The hazard ratio (HR) for breast cancer-specific mortality during the screening period was 1.05 for mammography compared to control.
During the whole study, 3,250 women in the mammography group developed breast cancer as opposed to 3,133 in the control group, and 500 breast cancer deaths occurred in the mammographically screened patients as opposed to 505 in the control group, leading to an HR of 0.99.
The authors of an accompanying editorial noted that some evidence suggests that improved treatment, rather than breast cancer screening, has propelled the decline in breast cancer mortality in recent years. Regardless of the rates found in different studies, overdiagnosis represents a larger problem.
"The real amount of diagnosis in current screening programs might be even higher than that reported in the Canadian study, because ductal carcinoma in situ, which accounts for one in four breast cancers detected in screening programs, was not included in the analysis. We agree with Miller and colleagues that 'the rationale for screening by mammography be urgently reassessed by policymakers," said Mette Kalager, MD, of the University of Oslo in Norway, and colleagues.

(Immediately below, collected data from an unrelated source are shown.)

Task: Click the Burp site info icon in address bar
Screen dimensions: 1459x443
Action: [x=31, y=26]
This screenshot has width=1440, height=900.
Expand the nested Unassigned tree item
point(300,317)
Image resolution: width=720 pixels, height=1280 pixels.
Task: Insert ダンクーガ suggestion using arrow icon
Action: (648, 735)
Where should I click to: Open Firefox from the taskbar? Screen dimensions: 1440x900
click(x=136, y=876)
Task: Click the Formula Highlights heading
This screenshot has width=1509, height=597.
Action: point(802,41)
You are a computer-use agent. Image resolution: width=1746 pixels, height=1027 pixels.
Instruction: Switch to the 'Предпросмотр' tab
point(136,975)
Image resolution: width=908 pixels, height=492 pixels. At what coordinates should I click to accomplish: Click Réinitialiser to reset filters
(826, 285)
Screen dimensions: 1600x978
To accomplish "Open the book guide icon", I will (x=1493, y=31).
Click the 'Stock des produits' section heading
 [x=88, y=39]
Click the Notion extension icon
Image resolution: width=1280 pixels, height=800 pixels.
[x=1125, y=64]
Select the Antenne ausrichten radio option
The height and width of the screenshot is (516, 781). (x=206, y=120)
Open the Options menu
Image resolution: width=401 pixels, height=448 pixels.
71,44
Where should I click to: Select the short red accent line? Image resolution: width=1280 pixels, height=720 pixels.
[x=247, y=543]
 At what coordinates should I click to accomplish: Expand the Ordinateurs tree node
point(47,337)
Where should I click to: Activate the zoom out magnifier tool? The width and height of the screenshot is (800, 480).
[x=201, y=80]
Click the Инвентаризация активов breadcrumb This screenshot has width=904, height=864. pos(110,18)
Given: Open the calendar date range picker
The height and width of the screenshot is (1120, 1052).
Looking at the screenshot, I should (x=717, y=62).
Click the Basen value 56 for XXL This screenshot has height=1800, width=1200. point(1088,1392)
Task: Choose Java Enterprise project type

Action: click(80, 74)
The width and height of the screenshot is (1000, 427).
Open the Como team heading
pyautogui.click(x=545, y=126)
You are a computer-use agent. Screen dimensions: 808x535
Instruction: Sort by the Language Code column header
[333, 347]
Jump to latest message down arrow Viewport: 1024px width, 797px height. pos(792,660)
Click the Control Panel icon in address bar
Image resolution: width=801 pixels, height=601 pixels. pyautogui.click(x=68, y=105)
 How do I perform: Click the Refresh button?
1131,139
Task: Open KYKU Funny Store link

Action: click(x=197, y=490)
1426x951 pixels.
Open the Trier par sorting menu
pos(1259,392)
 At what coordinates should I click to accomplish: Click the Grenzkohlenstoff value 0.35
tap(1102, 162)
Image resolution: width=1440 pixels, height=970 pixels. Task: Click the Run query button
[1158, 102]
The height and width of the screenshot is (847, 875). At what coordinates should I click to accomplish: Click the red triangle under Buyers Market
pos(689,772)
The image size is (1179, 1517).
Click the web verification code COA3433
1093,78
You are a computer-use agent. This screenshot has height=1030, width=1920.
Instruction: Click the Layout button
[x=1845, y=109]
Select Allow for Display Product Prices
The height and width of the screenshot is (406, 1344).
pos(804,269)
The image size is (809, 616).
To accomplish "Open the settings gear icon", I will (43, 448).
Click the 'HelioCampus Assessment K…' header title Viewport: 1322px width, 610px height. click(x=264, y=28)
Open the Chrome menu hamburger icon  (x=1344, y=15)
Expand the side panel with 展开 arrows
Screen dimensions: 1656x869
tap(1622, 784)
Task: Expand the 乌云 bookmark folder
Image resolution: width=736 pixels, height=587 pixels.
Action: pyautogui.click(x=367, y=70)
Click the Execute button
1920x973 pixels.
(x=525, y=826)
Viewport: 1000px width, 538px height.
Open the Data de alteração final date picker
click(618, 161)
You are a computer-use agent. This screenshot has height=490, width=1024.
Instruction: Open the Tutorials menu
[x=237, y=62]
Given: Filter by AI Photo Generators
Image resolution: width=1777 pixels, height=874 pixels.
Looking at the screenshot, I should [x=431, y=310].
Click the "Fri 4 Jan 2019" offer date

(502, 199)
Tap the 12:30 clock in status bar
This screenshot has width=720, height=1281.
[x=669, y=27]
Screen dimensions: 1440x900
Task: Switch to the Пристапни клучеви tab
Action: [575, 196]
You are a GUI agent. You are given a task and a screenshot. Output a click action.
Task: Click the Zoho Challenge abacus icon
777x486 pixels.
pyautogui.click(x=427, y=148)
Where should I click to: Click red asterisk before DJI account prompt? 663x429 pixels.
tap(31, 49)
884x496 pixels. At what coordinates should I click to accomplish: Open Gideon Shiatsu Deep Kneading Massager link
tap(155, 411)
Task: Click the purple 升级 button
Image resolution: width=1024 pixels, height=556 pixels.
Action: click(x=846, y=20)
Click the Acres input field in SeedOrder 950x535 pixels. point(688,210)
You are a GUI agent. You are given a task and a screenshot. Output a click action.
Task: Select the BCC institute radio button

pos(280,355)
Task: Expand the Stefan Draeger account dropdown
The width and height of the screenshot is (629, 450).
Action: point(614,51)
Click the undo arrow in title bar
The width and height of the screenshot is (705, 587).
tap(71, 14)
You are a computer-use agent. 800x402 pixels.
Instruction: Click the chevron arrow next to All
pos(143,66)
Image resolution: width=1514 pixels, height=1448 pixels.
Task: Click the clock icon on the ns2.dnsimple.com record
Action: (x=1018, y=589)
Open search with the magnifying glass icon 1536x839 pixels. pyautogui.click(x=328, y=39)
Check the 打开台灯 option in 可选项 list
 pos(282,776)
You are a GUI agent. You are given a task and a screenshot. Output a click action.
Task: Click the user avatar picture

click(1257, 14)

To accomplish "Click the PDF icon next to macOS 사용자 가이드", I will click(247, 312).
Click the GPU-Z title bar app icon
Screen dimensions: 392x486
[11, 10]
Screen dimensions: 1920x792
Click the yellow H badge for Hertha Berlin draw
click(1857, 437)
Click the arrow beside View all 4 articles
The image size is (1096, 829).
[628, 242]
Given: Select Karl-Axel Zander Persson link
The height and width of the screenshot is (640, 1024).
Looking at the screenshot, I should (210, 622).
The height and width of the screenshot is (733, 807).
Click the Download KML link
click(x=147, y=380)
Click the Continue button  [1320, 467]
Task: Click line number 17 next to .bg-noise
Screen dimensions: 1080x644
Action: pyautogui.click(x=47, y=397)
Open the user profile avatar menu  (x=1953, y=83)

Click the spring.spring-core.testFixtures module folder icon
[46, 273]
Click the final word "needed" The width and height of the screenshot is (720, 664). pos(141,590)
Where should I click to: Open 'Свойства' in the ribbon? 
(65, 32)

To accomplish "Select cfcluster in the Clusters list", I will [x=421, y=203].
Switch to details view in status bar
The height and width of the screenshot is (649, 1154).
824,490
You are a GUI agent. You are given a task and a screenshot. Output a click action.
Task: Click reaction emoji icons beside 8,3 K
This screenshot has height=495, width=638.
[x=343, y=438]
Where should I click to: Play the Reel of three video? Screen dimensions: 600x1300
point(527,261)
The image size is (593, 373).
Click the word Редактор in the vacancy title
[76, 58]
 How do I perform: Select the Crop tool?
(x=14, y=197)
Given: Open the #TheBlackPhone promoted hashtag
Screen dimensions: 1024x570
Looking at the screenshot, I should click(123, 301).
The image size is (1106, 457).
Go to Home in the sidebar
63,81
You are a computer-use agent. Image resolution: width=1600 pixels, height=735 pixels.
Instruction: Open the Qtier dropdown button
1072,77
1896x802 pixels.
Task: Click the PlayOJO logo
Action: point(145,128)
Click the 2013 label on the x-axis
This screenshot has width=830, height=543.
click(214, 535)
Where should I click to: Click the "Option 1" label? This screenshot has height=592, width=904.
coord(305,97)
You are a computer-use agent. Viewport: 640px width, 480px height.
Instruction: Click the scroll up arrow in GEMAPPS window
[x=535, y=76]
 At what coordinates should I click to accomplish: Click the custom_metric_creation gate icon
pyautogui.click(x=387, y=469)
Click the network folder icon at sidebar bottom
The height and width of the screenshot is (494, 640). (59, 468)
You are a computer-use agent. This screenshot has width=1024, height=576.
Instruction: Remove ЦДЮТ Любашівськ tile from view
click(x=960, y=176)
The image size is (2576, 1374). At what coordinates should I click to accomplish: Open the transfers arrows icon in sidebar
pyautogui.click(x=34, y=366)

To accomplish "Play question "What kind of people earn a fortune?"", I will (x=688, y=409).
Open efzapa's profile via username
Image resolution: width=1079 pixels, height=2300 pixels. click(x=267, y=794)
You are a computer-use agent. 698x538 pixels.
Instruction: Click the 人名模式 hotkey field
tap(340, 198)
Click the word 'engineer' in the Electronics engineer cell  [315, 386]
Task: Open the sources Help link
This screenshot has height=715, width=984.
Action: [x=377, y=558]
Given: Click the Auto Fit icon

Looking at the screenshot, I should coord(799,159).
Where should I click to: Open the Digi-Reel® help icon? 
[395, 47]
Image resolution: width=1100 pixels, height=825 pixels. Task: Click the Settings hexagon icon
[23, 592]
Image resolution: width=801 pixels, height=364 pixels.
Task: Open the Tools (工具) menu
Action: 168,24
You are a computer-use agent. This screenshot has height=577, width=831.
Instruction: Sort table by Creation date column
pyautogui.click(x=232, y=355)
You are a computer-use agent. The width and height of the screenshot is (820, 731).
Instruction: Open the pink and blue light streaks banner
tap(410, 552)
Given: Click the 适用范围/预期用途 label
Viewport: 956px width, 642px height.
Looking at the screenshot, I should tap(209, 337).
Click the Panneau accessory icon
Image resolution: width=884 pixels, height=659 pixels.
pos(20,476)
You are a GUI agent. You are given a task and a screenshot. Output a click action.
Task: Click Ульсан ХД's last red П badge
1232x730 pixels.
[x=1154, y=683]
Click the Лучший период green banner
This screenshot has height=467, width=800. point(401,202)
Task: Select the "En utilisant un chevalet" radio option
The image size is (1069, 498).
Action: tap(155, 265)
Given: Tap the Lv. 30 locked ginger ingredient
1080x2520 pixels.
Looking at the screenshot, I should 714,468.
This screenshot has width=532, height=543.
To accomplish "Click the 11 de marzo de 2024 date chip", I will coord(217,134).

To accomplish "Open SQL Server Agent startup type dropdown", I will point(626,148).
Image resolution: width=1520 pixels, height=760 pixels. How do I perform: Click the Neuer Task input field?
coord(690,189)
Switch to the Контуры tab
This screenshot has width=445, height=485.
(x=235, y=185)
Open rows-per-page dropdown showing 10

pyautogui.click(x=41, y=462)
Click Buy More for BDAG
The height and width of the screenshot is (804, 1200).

In a response to the ACR/SBI comments, Miller called the statement "deeply flawed and misleading, as it ignores all our previous clarifications on the issues raised."
To the claim of poor mammographic quality, Miller said “the study demonstrated an excellent cancer detection rate, participating centers used modern (for the time) imaging machines, and technologists were trained in accordance with prevailing standards for North America.”
"The randomization in the trial was assessed by two internationally recognized epidemiologists and was deemed to comply fully with accepted standards," Miller added in an e-mail. "Other commentators have agreed and regarded our study as high quality."
In planning the trial, researchers overestimated the number of breast cancer deaths that would occur, a reflection of the care the patients received.
"We had to postpone our first definitive analysis for 2 years so that sufficient events would accumulate. However, our long-term follow-up has resulted in sufficient events so that we can state with a high degree of confidence that mammography screening does not result in a reduction of breast cancer mortality,” said Miller.
In direct reference to the ACR and SBI, Miller said the study's outcome "has to be unwelcome to this highly financially conflicted group, but which will be of substantial interest to policy makers in considering the future of screening for breast cancer."
Recognizing the powerful emotions essential viewpoints on mammography, Wender said the issues will continue to be debated. ACS plans to review its mammography recommendations this year, and the United States Preventive Services Task Force (USPSTF) has implied that a panel may review the organization's recommendations later this year.
"My own sense is that we did not learn a lot from the Canadian study. These numbers have been out for a long time. Maybe the one new thing we learned is that if you go out 25 years, the number of cases in the screening and control groups were pretty similar,” said Wender.
A main issue often gets overlooked or lost in the debate over statistics and methodology.
"There is unanimity of opinion among the major guidelines groups that attempt to synthesize all of the data. That is, mammography reduces age-adjusted mortality rates. It does avert/prevent premature breast cancer death, not just in women over 50 but in women in their 40s. Ultimately, the guideline groups are charged with balancing the benefits and risks of screening, and there is no perfect way to do that,” said Wender.
As of now the final word on the issue according to Wender is that the ACS and USPSTF recommendations, possibly the best known in the U.S., are more similar than different. "I think we all look at the differences."